Is there any way I can either bypass this and code it differently or destructure the chain in some other way? I want to use the chain and optimize its parameters via DiffEqFlux.sciml_train.

The error on an empty cases should be fixed on latest version. But it won’t see parameters in cust_chain, it needs structs which have been marked with @functor. Nor will it see the parameters closed over by x -> v .* x, thus Flux.destructure(Flux.Chain(L1, L2))[1] == Flux.destructure(cust_chain(rand(n)))[1].

1 Like

That’s okay, I don’t need it to to see parameters of x -> v .* x (this layer is intended to not have trainable parameters). The only things that have trainable parameters are L1 and L2. v is a vector that changes in a dynamical system, it’s not a parameter to be learned.

EDIT: Re: “The error on an empty cases should be fixed on latest version”, I am using v0.13.1 which from what I gather is the latest version. Do you mean the next update?

Ok. Then calling destructure (etc.) after calling the function which returns a Chain ought to do what you want, I think.

By latest I mean Optimisers v0.2.4, which ] up should fetch.

1 Like

Checked the version of Optimisers and it was indeed v0.2.4, but it still resulted in the ArgumentError shown in the original post. Just to check that we’re on the same page - I am wanting/trying to call p, re = Flux.destructure(cust_chain), not p, re = Flux.destructure(cust_chain(test_in)). What I would want to do then is something like re(p)(u, u) in an ODEProblem where u is the current state. The first calls Flux.destructure on a function and errors out, the second on a chain and works just fine (but doesn’t do what I want).

Calling destructure(function) is what won’t work. Maybe can’t: it has no way to know what this function returns, and even if it managed to see what arrays are closed over, it can’t make a re which constructs another instance of the function using different parameters.

For it to be able to look inside an object, that object has to be a struct whose type has been marked with @functor.

julia> Flux.destructure(cust_chain)  # empty
(Bool[], Restructure(#cust_chain, ..., 0))

julia> methods(typeof(cust_chain)) # this is why Functors cannot reconstruct this
# 0 methods for type constructor

julia> struct Maker; pre; post; end

julia> (m::Maker)(v) = Flux.Chain(m.pre, Flux.Scale(v, false), m.post)

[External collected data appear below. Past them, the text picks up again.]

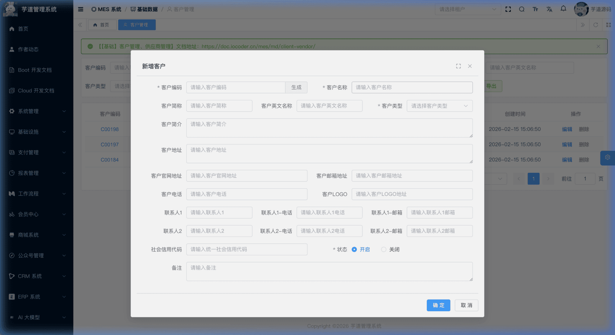Select the 开启 status radio button

[x=354, y=249]
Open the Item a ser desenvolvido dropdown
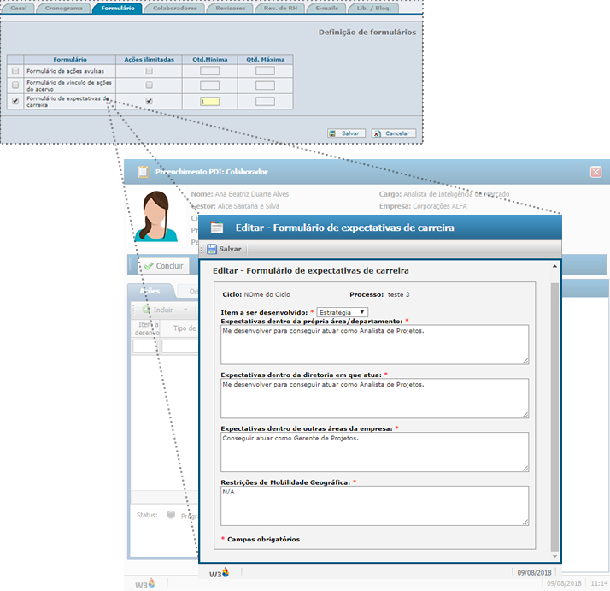Image resolution: width=610 pixels, height=591 pixels. tap(342, 312)
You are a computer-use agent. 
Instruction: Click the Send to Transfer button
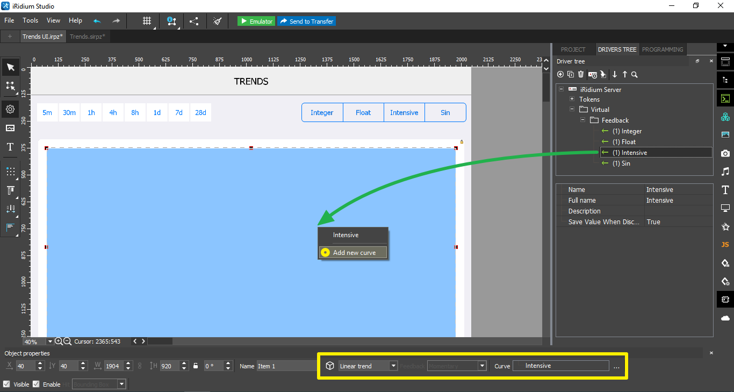pos(307,21)
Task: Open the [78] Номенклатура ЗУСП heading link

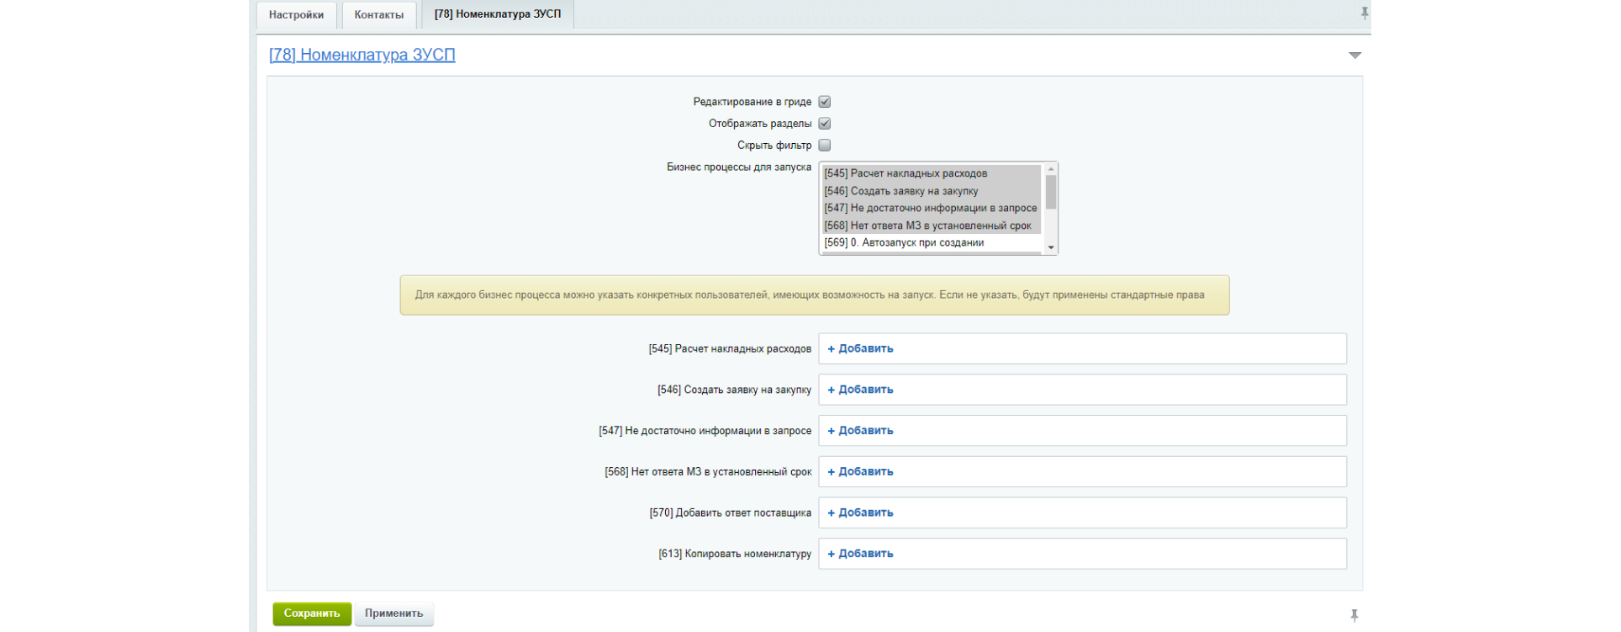Action: pyautogui.click(x=362, y=55)
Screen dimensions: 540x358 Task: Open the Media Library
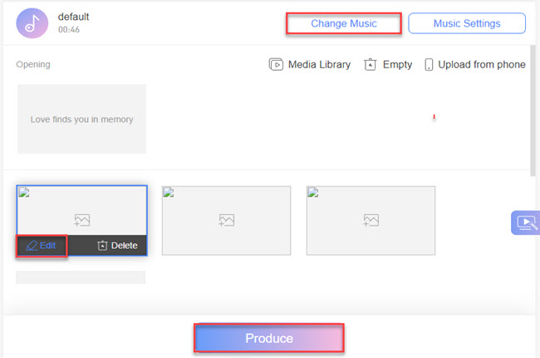coord(310,65)
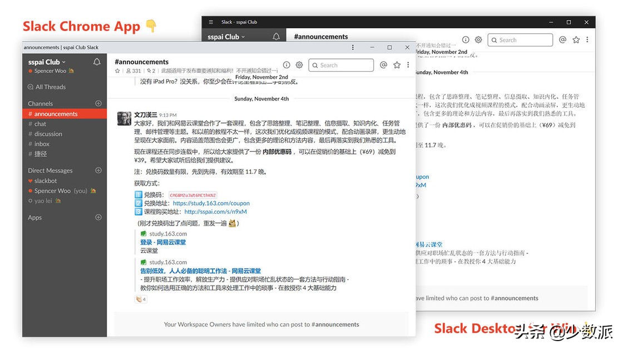The width and height of the screenshot is (623, 350).
Task: Expand the Direct Messages section plus icon
Action: click(x=98, y=170)
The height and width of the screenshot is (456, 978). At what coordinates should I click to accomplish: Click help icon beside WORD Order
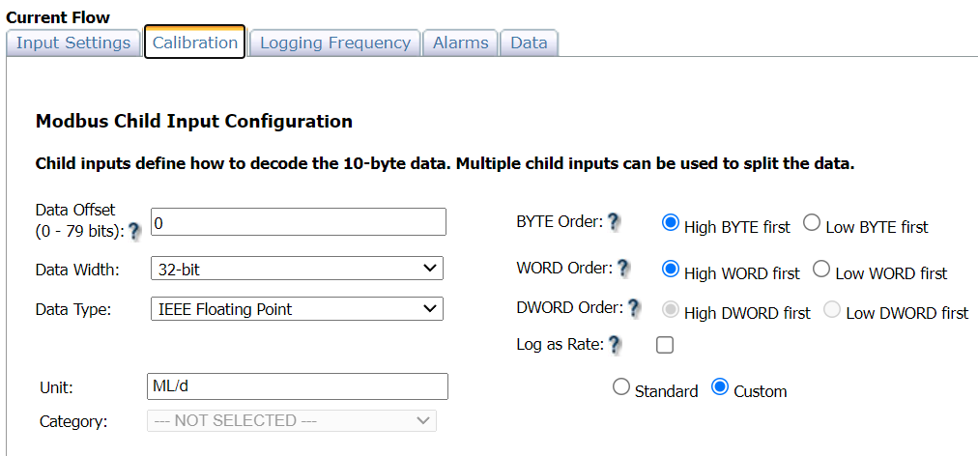pos(623,268)
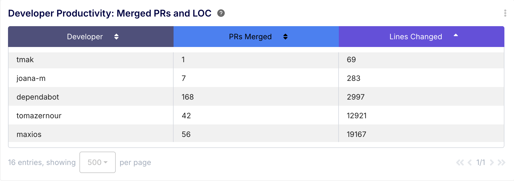Sort by Developer column header
Viewport: 514px width, 181px height.
[85, 37]
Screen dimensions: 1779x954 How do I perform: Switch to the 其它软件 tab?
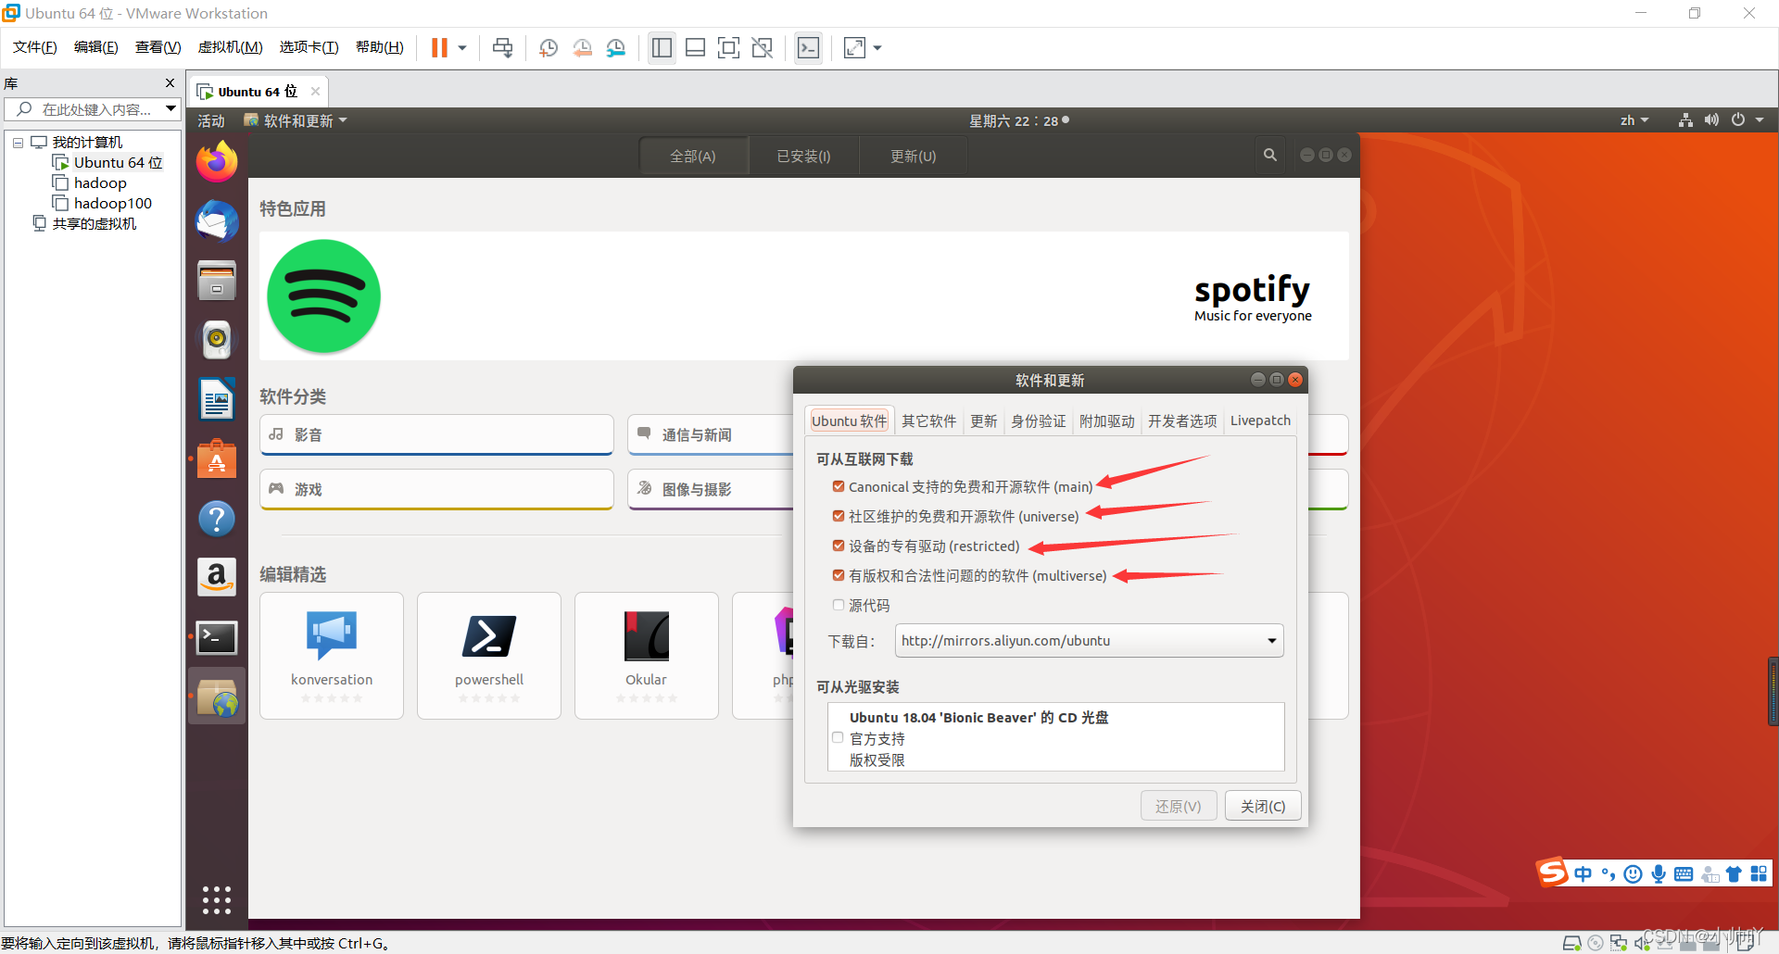tap(928, 421)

julia> m = Maker(Flux.Dense(10 => 10, tanh), Flux.Dense(10 => 1));

julia> m_im = m(fill(im, 10))  # here Scale can be explored, hence 131
Chain(
  Dense(10 => 10, tanh),                # 110 parameters
  Scale(10; bias=false),                # 10 parameters
  Dense(10 => 1),                       # 11 parameters
)                   # Total: 5 arrays, 131 parameters, 848 bytes.

julia> m_im(rand(10))
1-element Vector{ComplexF64}:
 0.0 - 0.47595892328291134im

julia> Flux.destructure(m)  # still empty
(Bool[], Restructure(Maker, ..., 0))
 
julia> Flux.@functor Maker  # only now will destructure be able to look inside

julia> p, re = Flux.destructure(m);  # 121 parameters, v does not exist yet

julia> re(rand(121))
Maker(Dense(10 => 10, tanh), Dense(10 => 1))

julia> re(ones(121))(pi)(ones(10,3))
1×3 Matrix{Float64}:
 32.4159  32.4159  32.4159

julia> (m::Maker)(v, x) = Flux.Chain(m.pre, x -> x.*v, m.post)(x)  # two steps in one, tidier?

julia> re(ones(121))(pi, ones(10,3))
1×3 Matrix{Float64}:
 32.4159  32.4159  32.4159
2 Likes

Thank you so much, this seems to work and is the solution!